→ **Exercise aim**
List every line in the records below that contains the word "left", copying each line in full.

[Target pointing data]
•••••
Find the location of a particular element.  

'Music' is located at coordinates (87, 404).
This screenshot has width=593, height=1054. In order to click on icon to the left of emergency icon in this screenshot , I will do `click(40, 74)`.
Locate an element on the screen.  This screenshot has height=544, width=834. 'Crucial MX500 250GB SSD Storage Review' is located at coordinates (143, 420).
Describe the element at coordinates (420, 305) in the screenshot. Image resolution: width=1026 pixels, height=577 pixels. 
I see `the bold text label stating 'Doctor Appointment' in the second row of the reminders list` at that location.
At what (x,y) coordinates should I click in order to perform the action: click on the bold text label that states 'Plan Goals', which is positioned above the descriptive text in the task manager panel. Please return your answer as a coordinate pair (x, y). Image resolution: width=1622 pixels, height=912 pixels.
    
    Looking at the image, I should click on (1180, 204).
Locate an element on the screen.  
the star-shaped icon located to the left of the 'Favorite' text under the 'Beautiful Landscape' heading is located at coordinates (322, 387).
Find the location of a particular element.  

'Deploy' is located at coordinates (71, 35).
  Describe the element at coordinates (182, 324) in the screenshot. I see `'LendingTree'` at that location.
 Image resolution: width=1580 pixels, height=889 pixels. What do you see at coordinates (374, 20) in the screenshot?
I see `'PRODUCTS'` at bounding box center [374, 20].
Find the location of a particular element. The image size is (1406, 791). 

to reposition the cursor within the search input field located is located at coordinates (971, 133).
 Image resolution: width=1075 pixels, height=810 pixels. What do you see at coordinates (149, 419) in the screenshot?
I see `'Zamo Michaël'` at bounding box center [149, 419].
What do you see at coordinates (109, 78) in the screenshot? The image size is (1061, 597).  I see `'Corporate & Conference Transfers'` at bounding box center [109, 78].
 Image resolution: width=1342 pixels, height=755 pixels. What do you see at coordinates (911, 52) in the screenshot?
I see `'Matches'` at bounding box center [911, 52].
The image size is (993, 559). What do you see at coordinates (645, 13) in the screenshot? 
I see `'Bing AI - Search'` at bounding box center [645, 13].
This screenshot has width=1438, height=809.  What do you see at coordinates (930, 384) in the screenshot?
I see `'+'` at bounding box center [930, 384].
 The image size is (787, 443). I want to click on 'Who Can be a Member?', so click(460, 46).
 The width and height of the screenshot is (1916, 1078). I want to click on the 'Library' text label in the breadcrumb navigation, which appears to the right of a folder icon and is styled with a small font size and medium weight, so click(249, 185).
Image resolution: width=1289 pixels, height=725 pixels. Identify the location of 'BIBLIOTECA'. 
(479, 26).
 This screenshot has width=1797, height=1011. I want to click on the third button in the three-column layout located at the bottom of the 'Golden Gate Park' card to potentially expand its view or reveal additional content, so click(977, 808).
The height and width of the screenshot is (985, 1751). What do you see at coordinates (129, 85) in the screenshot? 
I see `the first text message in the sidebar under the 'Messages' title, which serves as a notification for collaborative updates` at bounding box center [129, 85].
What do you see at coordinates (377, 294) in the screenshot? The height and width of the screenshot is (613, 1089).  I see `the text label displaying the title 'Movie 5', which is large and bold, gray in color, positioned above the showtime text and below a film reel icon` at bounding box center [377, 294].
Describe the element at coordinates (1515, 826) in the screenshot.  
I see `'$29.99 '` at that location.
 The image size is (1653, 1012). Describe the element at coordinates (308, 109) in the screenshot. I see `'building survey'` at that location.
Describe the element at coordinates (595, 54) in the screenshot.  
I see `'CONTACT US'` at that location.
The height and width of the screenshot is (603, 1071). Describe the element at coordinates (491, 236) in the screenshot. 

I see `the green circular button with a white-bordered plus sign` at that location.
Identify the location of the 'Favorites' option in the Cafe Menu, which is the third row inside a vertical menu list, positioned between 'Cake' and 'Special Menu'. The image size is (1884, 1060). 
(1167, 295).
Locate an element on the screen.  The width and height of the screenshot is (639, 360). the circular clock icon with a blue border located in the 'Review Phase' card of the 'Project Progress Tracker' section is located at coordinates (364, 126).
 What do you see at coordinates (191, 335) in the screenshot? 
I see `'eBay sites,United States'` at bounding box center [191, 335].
•••••
→ **Exercise result**
This screenshot has width=593, height=1054. In order to click on icon to the left of emergency icon in this screenshot , I will do `click(40, 74)`.
the star-shaped icon located to the left of the 'Favorite' text under the 'Beautiful Landscape' heading is located at coordinates (322, 387).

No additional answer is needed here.